OBJECTIVE:
Rewrite the entries from the line containing "Task: Click edit pencil icon next to lastName" through the end of the entries, inclusive, changing "Instruction" to "Prompt" and keeping everything else the same. Leave the pictures out of your answer.

· · · · ·

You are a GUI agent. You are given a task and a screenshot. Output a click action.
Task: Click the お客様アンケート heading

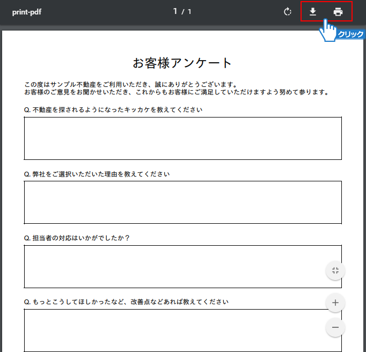pyautogui.click(x=182, y=63)
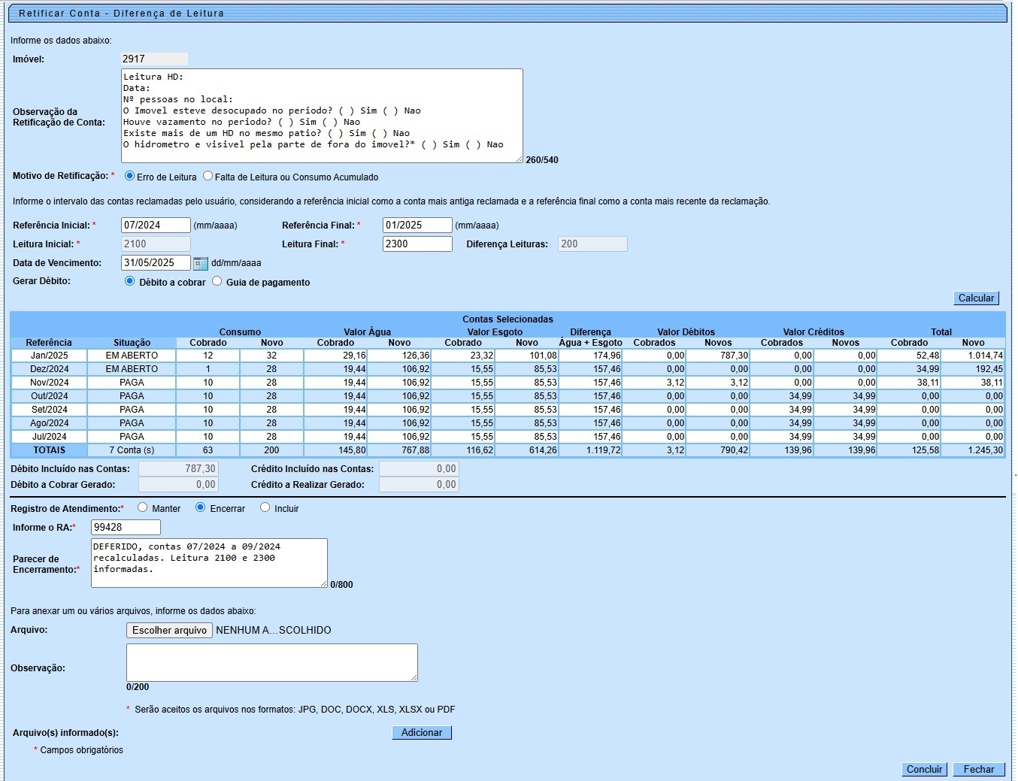
Task: Click the Informe o RA field
Action: click(126, 528)
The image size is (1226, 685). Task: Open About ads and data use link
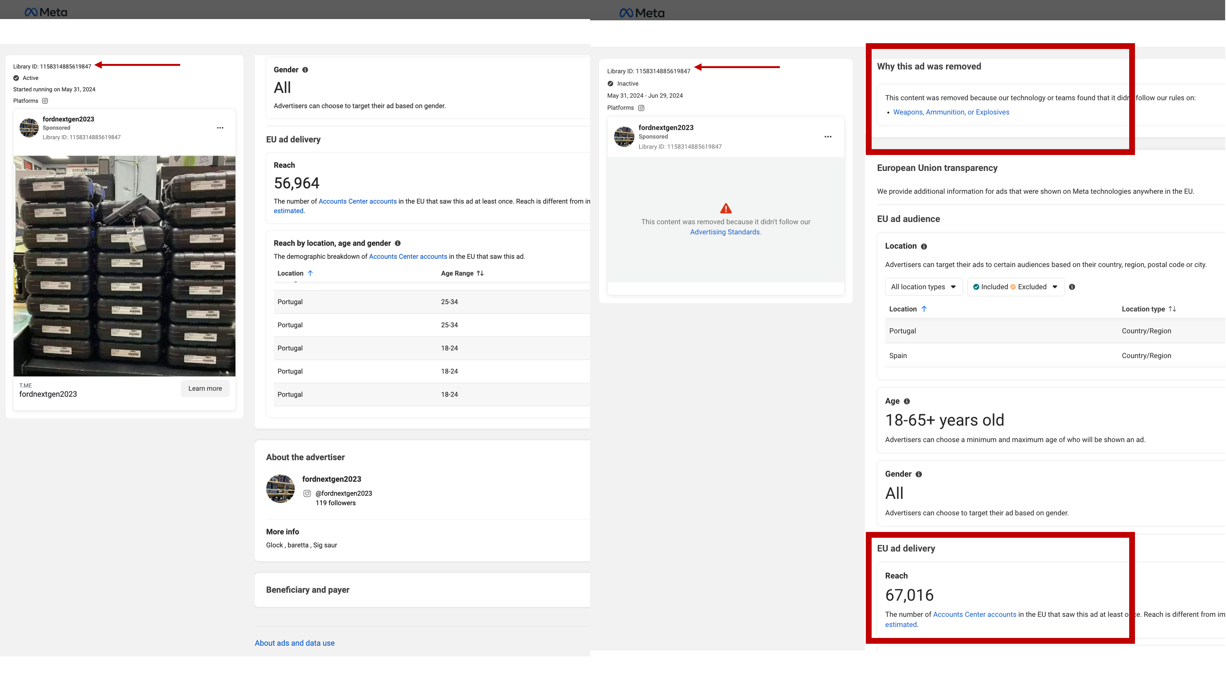coord(294,643)
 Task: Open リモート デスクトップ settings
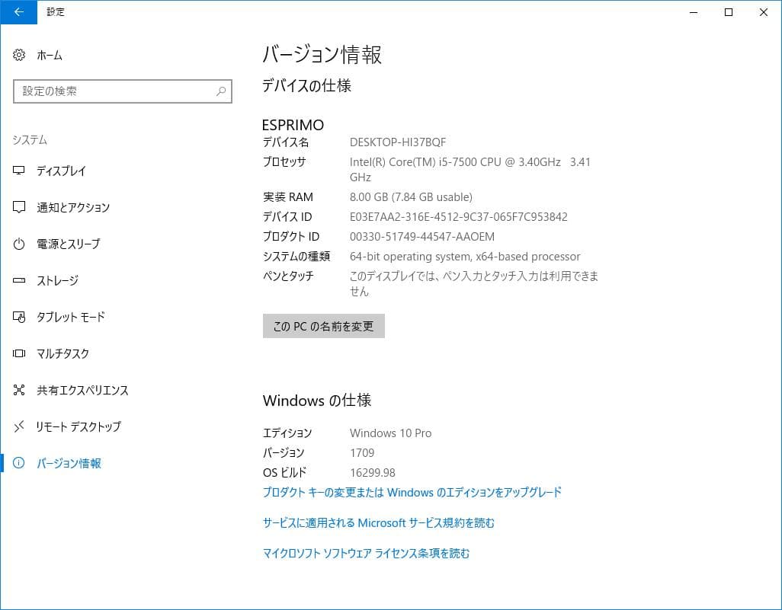coord(80,426)
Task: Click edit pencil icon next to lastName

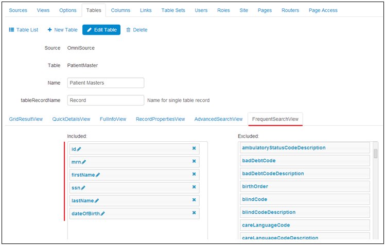Action: [97, 201]
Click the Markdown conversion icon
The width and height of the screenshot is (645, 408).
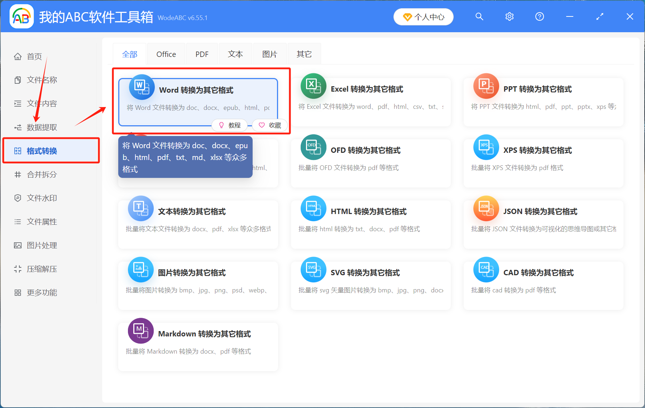coord(140,331)
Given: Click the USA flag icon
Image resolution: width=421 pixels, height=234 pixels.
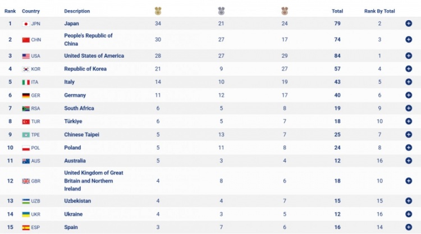Looking at the screenshot, I should [x=25, y=56].
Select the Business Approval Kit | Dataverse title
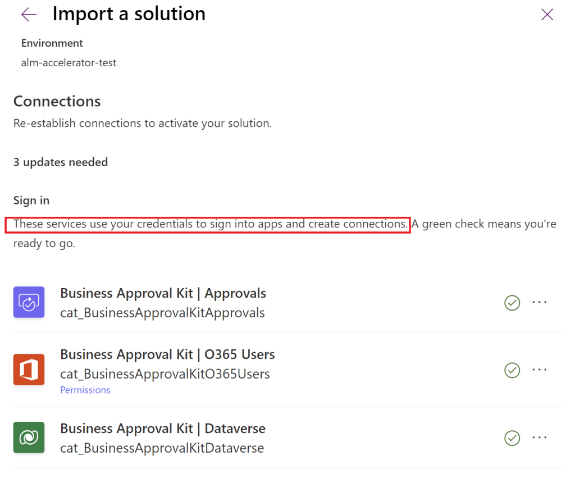 click(x=163, y=429)
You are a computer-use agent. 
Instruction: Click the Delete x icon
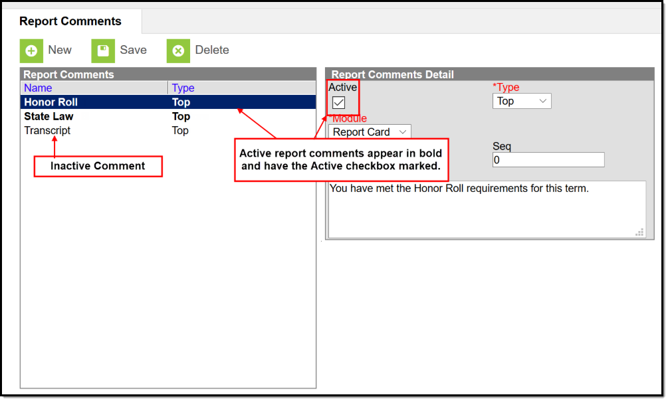178,50
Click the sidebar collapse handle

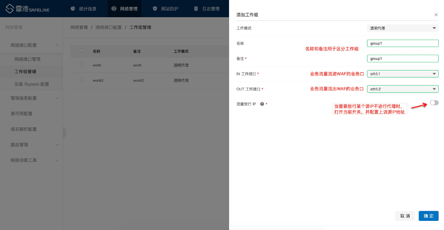pos(64,133)
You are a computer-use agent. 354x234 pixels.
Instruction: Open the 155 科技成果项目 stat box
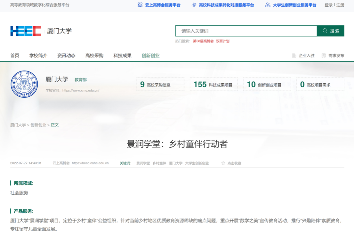point(213,84)
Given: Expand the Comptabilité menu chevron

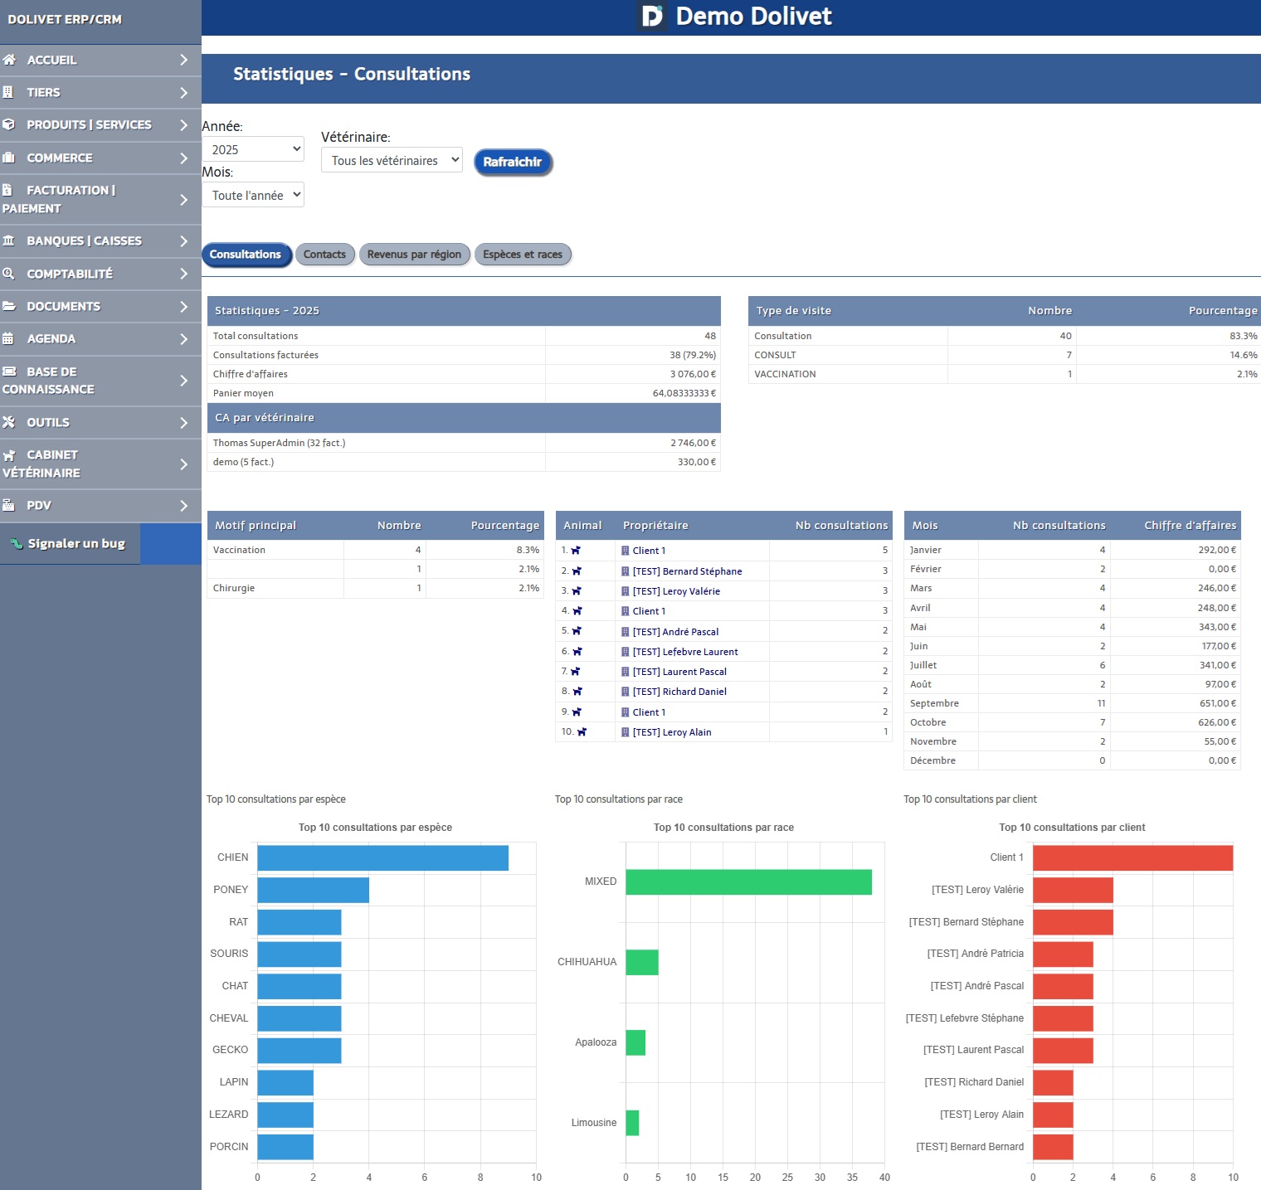Looking at the screenshot, I should click(x=183, y=274).
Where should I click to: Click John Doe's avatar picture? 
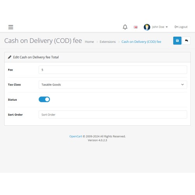pos(147,27)
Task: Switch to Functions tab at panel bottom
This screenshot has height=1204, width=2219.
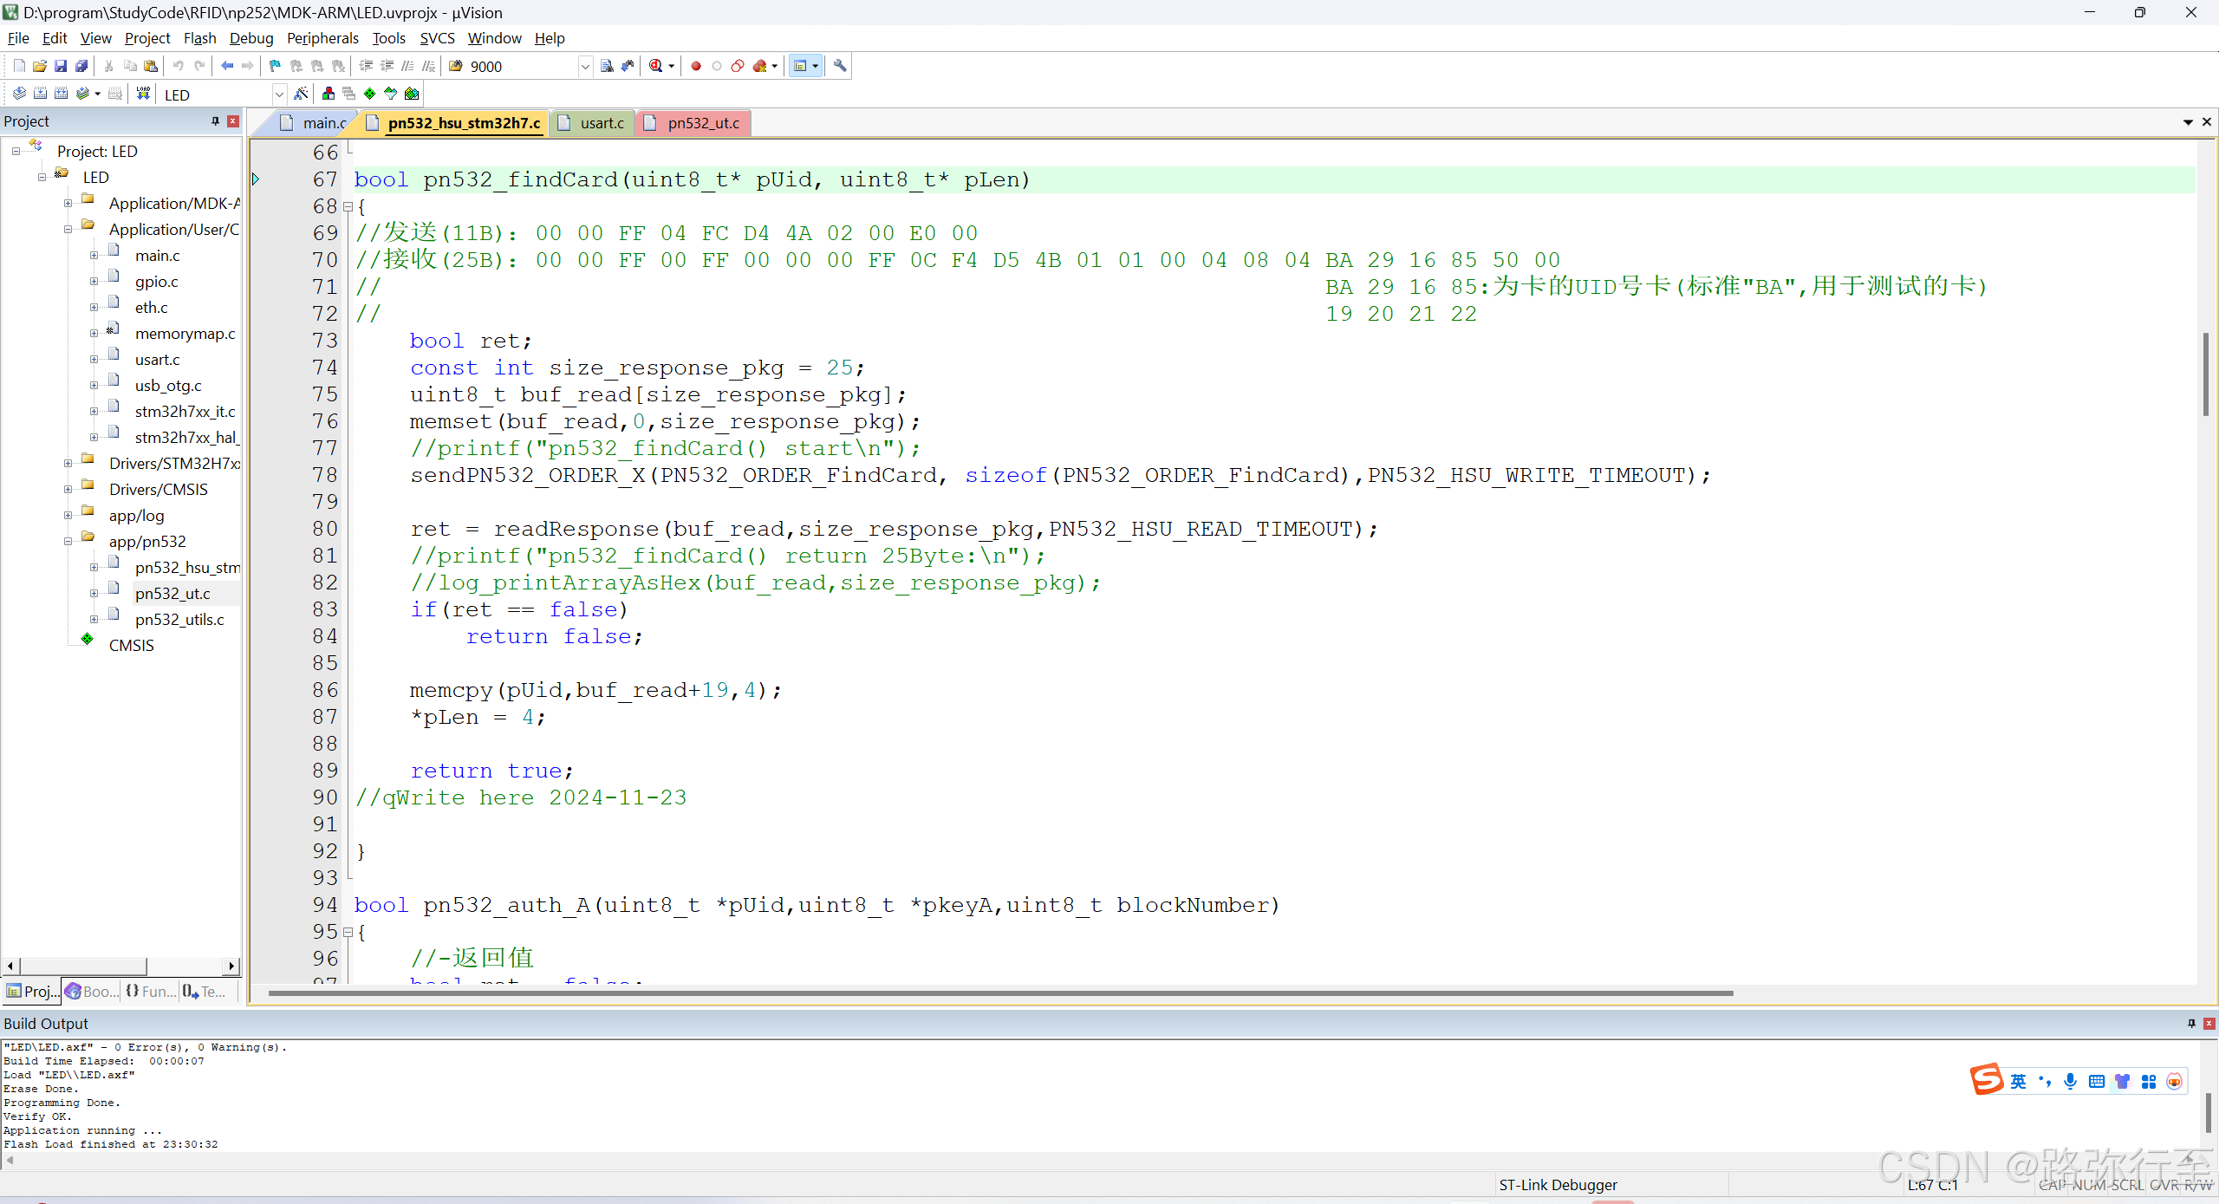Action: click(152, 992)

· · · · ·

ANSWER TO THIS EXERCISE:
Task: Click edit pencil icon next to lastName

Action: [97, 201]
Click the Markdown conversion icon
The width and height of the screenshot is (645, 408).
coord(140,331)
Given: Click the USA flag icon
Image resolution: width=421 pixels, height=234 pixels.
Looking at the screenshot, I should [x=25, y=56].
Select the Business Approval Kit | Dataverse title
 click(x=163, y=429)
You are a computer-use agent. 
Prompt: Click the Delete x icon
178,50
Click the sidebar collapse handle

pos(64,133)
You are a computer-use agent. 354x234 pixels.
Prompt: Open the 155 科技成果项目 stat box
point(213,84)
Given: Expand the Comptabilité menu chevron

Looking at the screenshot, I should click(x=183, y=274).
Where should I click to: Click John Doe's avatar picture? 
pos(147,27)
Task: Switch to Functions tab at panel bottom
This screenshot has height=1204, width=2219.
Action: click(152, 992)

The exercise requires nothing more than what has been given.